I can recall as youngster growing up in New Roads and living on the lake a lot of things.  While learning how to swim, there was no grass in the lake.  None, nada, nothing.  That was the era when detergents were introduced that had a lot of phosphates in them.  So a  lot of what might be called "grey water" today, was discharged into the lake.  It was not contamination per se.  But that enriched the lake so to speak along with random discharges of raw sewage from out houses and the like from the cabins along the lake side and yes from farms along the lake.
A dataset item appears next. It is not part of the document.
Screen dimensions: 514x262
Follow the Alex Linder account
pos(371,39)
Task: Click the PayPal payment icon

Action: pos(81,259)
The lake is also part and parcel of the drainage system of a great part of Pointe Coupee Parish.  Water from New Roads streets goes into False River.  So does water from the fields, etc. drain into the huge body of water that comprises the lake.
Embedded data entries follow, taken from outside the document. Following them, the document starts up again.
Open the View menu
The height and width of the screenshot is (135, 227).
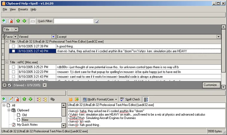[13, 9]
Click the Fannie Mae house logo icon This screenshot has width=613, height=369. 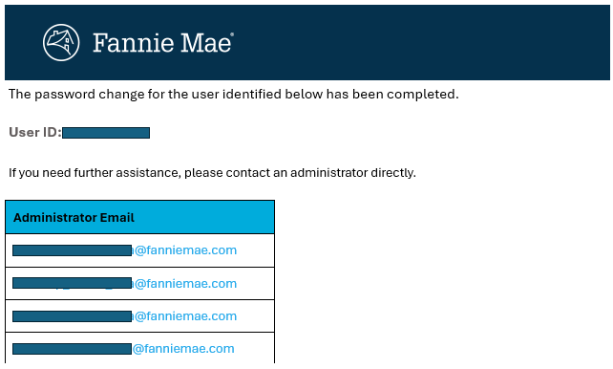61,42

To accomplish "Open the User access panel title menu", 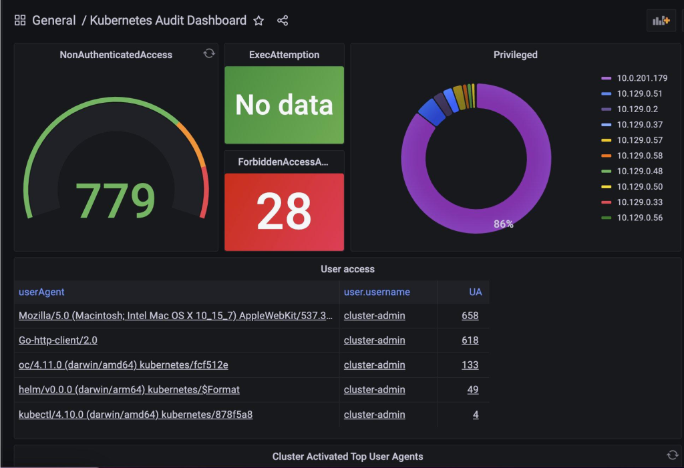I will [347, 269].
I can recall back in the early 1950s where we had a 14 inch rainfall.  It occurred over the weekend.  Monday, it was  bright and sunny and then it happened.  Slowly but surely False River rose about six feet in about eight hours.  Places no longer in existence like Tropical Gardens were a wash in water.  It did not deter the drinking crowd, they just waded in and kept at it.  And it did not hurt the "Trops" either.  The venerable Trops burned down years later.  But that shows how the natural drainage system functions, excess water not absorbed by the fields runs into False River or otherwise we would have been flooded.  And that is a good thing.

The "Rougon Canal" was dug to allow the excess water to run out of False River.  The canal runs from the old light house (an old watering hole and restaurant, to Bayou Black (locally referred to as Bayou Gros Tete)).  Takes a while to pull a lot of water of a lake that is roughly 12 miles long and mile wide especially when the bayou is also struggling to take care of its normal water load from such a rain.  Took more than a week to bring False River back to its normal everyday level but by then hundreds of piers and camps had been damaged by the high water.

In the late 1950s grasses started showing up in False River.  I do not mean Water Hyacinths (pretty but choking water lillies), I mean grasses like Horn Wort.  Grass that grows in the water not on the water like Water Hyacinths.  I can remember great mats of the stuff out on the "flats."  The flats is the area at the ends of the lake where over time sediment has filled in the lake.  The flats were famous for catching Blue Gill fish - limit 50 a day.  Blue Gill were also called perch or Chinquiapen.
The grasses did not help those fish at all and more or less destroyed fishing on the flats.

They even sprayed the lake to kill the grasses in the 1960s.  I wonder how many of the do gooders recall that disaster.  Killing grasses also killed fish.  And it did not work.  Way too much grass and way too little areas sprayed.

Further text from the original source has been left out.